▶ [What you are asked to do]: Whenever a line in the entries below contains the string "Select", copy that line.

▶ [Records supplied]:
▬▬▬▬▬▬▬▬▬▬
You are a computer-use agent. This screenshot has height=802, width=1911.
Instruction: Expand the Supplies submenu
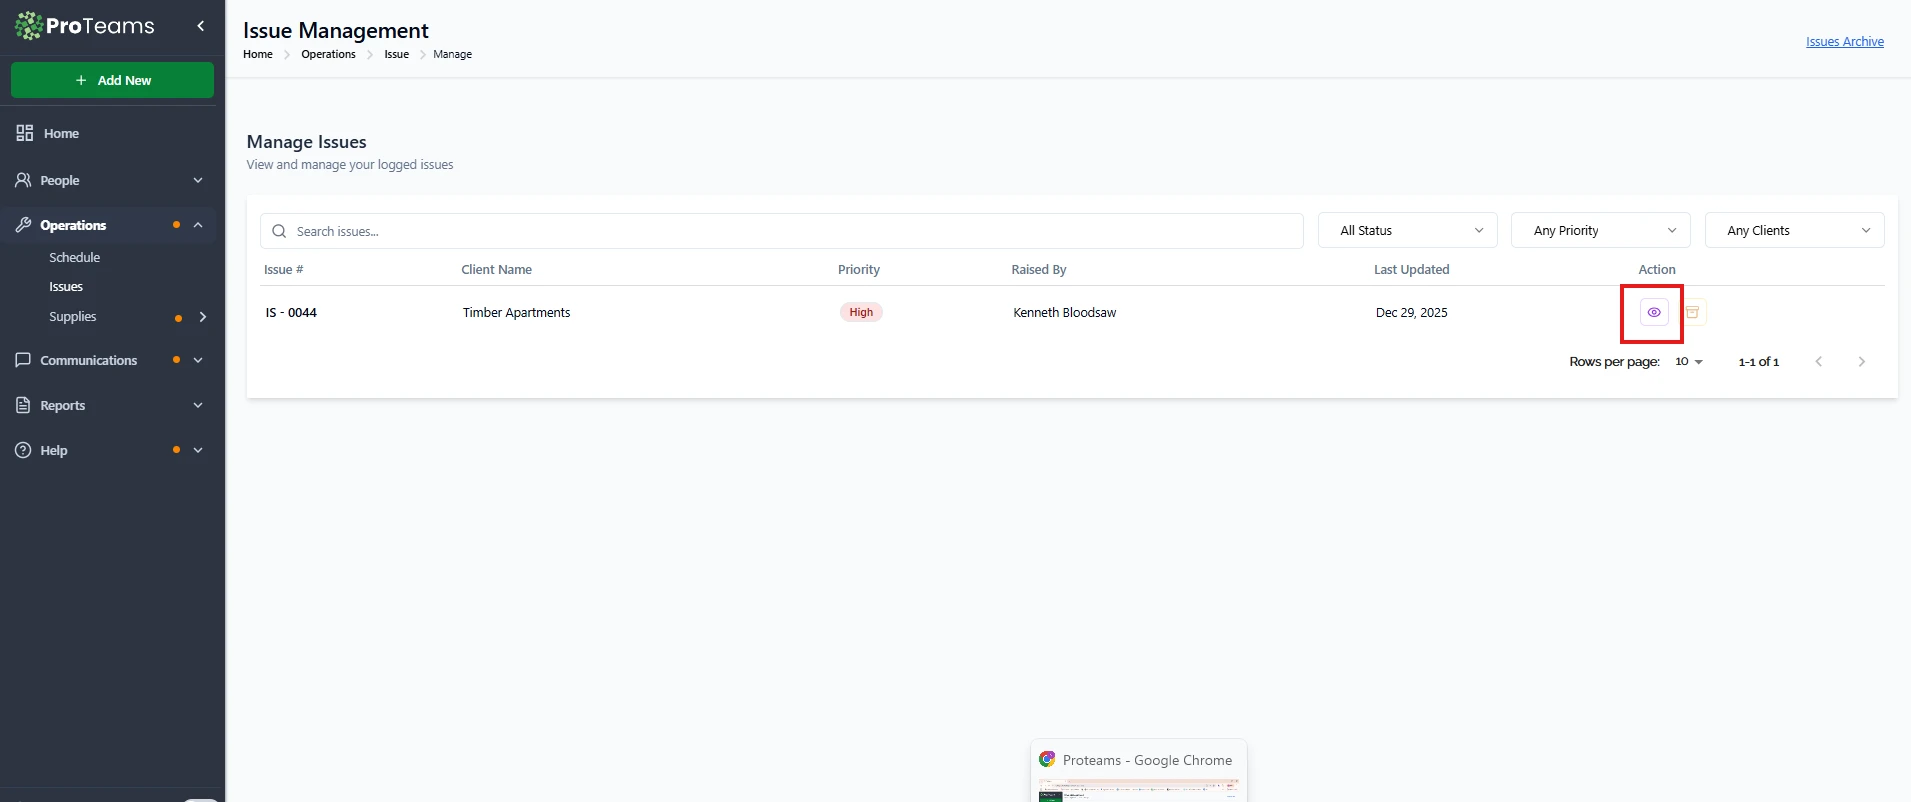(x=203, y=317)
▬▬▬▬▬▬▬▬▬▬
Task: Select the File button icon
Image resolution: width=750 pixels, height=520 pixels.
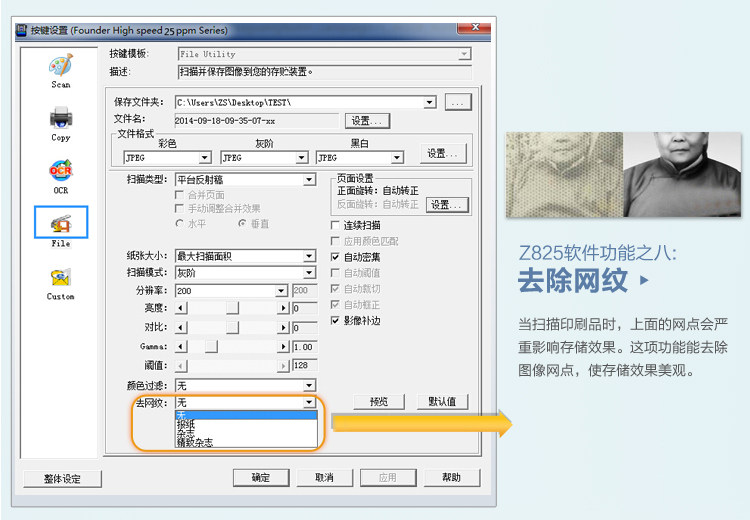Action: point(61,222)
▬▬▬▬▬▬▬▬▬▬
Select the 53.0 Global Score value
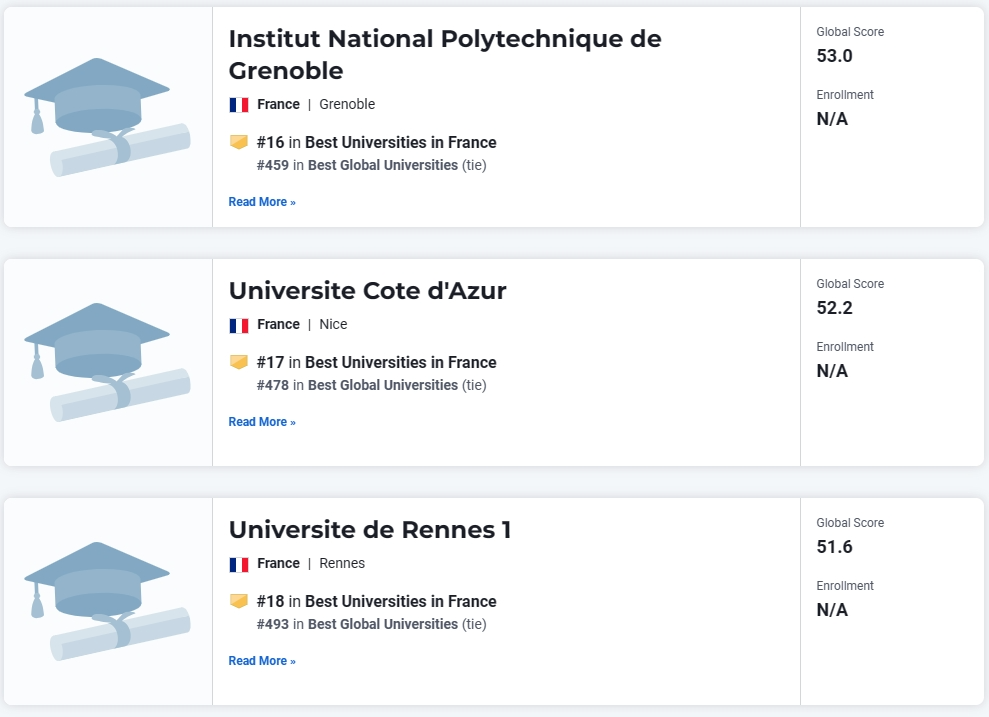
▬▬▬▬▬▬▬▬▬▬
▶ [Exercise output]:
Task: Select the File button icon
Select the 53.0 Global Score value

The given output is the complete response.